**Stated exercise**
Copy the records verbatim, taking everything from the line containing "You are a GUI" down to the end of the records.
— Begin Exercise material —
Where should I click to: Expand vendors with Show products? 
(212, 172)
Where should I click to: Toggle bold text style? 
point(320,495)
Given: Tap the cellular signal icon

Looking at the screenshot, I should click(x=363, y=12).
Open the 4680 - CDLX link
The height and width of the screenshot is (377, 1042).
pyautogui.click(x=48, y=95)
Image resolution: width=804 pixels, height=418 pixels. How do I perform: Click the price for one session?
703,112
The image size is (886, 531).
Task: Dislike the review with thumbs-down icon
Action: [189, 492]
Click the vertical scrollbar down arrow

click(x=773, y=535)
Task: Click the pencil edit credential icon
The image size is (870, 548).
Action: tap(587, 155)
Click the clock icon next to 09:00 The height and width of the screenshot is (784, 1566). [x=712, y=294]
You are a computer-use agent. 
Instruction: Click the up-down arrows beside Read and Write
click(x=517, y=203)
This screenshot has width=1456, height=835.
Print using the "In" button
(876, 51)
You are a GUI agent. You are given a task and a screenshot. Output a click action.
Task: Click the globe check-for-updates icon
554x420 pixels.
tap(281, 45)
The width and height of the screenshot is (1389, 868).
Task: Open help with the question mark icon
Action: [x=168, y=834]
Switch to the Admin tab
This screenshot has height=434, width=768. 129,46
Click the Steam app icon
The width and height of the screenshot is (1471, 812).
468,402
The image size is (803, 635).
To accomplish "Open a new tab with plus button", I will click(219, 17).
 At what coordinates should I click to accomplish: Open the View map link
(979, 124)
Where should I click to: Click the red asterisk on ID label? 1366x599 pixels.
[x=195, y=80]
— End Exercise material —
**Problem solution**
You are a GUI agent. You are given a task and a screenshot. Output a click action.
Task: Click the globe check-for-updates icon
554x420 pixels.
tap(281, 45)
The width and height of the screenshot is (1389, 868).
Task: Open help with the question mark icon
Action: [x=168, y=834]
Switch to the Admin tab
This screenshot has height=434, width=768. 129,46
Click the Steam app icon
The width and height of the screenshot is (1471, 812).
468,402
The image size is (803, 635).
To accomplish "Open a new tab with plus button", I will click(219, 17).
 At what coordinates should I click to accomplish: Open the View map link
(979, 124)
Where should I click to: Click the red asterisk on ID label? 1366x599 pixels.
[x=195, y=80]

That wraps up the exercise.